As for the example you point out, I can't reproduce it, so I would be thankful if you investigated it on your machine:

 1 [18:42] ~/workspace/bzip3@master % gcc src/*.c -Iinclude -g3 -o bzip3 "-DVERSION=\"0.0.0\"" -fsanitize=address -fsanitize=undefined
src/libbz3.c: In function ‘lzp_decode_block’:
src/libbz3.c:183:38: warning: assignment discards ‘const’ qualifier from pointer target type [-Wdiscarded-qualifiers]
  183 |                 if (oe > out_end) oe = out_end;
      |                                      ^
 0 [18:43] ~/workspace/bzip3@master % ./bzip3 -df data.txt.bz3
Write error: Bad address

In some cases fwrite will convert the buffer overflow into an error because it detects the issue (in the kernel?) before dereferencing.
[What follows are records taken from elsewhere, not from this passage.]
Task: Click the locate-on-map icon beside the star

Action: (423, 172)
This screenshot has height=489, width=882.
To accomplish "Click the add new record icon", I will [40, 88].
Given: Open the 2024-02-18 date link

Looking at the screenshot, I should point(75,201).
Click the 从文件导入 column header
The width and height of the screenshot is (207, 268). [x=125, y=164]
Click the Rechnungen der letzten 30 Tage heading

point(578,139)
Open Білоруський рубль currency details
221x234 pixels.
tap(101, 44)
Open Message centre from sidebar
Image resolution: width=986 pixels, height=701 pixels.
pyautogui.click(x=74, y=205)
I see the error instead of the segfault when run under GDB. If you put a breakpoint on xwrite you can see the bogus write size.

$ gdb ./bzip3 
Reading symbols from ./bzip3...
(gdb) b xwrite
Breakpoint 1 at 0x1841ec: file src/main.c, line 79.
(gdb) r -d <crash.bz3 >/dev/null
Starting program: ./bzip3 -d <crash.bz3 >/dev/null
Breakpoint 1, xwrite (data=0x7fffed9ed800, size=1073741830, len=1, des=0x7ffff6c536a0 <_IO_2_1_stdout_>) at src/main.c:79
79          if (fwrite(data, size, len, des) != len) {
(gdb) p/x malloc_usable_size(data)
$1 = 0x1051ed8
(gdb) p/x size
$2 = 0x40000006
(gdb) p/x len
$3 = 0x1